PROBLEM DETAILS -
Pick up the text on homelessness in Los Angeles below at the point where it stops, and carry it forward.

EXCERPT TO READ -
= = = = =
Only recently do I think there has been conversation about the fact that the county needs to be aggressively in partnership with cities to meet the needs of people who are left lying on the streets. In Sacramento, you have a much more contiguous city-county relationship, and I think that's going to be a good laboratory to see what he's able to accomplish. The city of LA, I feel, is bearing the brunt right now of trying to build HHH housing, provide Bridge housing, provide tiny homes, and the cities on our periphery are not carrying their weight: Burbank, West Hollywood, Culver City, Beverly Hills, Glendale, you name it.

To advise the mayor of Los Angeles, I would say you are going to have to figure out a way to ensure that there is a regional response to an issue that seems to be concentrated right now in the City of Los Angeles because of legal settlements that we've been subjected to, the city's ability and willingness to pay for resources, and the lack of accountability for neighboring cities to accept their share of this situation.

How should we “frame” our many professional and civic conversations about homelessness? 

We need to have the proper data about who is homeless and what will resolve their homelessness. For some, it's going to be housing. It could be rapid rehousing for the people who are couch surfing or living in their car. For others, it might be permanent supportive housing. For others, it may be a type of housing that I don't think exists in our continuum of housing but that is a higher level of care we need to provide to people with serious mental illness and substance use. It's to recognize that the word homeless is such a broad label for the various cohorts of people who have different needs to resolve their homelessness.
= = = = =
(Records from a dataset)
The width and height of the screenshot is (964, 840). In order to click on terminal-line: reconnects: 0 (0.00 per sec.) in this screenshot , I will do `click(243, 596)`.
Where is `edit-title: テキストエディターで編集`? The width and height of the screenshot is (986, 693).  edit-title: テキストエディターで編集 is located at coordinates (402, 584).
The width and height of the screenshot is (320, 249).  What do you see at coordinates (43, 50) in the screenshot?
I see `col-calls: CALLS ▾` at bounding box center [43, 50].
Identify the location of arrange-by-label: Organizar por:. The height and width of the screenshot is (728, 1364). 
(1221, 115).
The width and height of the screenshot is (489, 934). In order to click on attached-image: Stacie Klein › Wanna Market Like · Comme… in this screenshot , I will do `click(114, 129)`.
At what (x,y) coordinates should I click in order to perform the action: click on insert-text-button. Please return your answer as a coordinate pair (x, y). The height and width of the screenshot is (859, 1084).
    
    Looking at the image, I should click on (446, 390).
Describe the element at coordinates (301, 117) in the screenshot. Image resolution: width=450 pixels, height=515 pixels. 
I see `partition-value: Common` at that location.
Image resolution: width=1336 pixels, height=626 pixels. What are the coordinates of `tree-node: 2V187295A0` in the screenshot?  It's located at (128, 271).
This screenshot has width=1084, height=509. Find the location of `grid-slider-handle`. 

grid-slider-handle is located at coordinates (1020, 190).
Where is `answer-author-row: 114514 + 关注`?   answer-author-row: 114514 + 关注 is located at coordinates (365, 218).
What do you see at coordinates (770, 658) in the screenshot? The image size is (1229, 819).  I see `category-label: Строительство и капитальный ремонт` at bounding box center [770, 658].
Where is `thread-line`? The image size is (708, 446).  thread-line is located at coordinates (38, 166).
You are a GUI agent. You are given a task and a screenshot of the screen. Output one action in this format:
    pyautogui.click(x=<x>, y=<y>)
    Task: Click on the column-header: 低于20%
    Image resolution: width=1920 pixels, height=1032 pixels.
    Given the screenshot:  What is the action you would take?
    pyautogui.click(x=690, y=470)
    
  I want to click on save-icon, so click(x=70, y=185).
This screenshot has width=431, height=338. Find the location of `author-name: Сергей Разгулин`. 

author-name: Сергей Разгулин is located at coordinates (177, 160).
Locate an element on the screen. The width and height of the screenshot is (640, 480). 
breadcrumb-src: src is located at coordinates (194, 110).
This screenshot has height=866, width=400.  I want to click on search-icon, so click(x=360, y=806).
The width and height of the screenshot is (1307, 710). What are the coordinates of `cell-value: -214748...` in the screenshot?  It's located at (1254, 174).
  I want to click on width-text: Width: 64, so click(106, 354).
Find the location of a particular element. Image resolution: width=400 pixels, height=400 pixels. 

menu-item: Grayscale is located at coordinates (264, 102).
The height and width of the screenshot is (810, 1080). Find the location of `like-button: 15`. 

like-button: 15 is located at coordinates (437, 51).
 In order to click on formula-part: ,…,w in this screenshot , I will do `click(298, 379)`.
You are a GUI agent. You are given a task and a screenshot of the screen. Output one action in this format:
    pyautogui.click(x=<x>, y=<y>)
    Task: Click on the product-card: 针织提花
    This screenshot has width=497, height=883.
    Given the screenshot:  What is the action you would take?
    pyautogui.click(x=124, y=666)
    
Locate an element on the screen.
= = = = =
ANSWER TO THE EXERCISE -
The second thing is that there’s a shortfall of beds that are both treatment and long-term beds for people with serious needs. There's been no clear resolution on who should pay for those beds.

The third thing would be, the public has gotten tired of the lack of accountability that they are sensing. LA County is a fragmented, disaggregated governance structure. It is functioning exactly as it was created to be. With 88 cities and five supervisors who govern a region that is larger than dozens of states in this country, there needs to be a place of accountability and order and specific target numbers so that everyone's held accountable to bring this number down. It's going to require a regional partnership and a partnership with the County to address the needs we've discussed. 

Lastly, elaborate on Heart Forward LA—the organization you’ve created—its mission.

Heart Forward LA is a small nonprofit dedicated to telling the story of how radical hospitality could transform the American mental health system. Of course, that then requires modeling and talking about what radical hospitality looks like. We've been working in several permanent supportive housing communities to model radical hospitality with the residents and to learn about how that how that evolves in a residential community.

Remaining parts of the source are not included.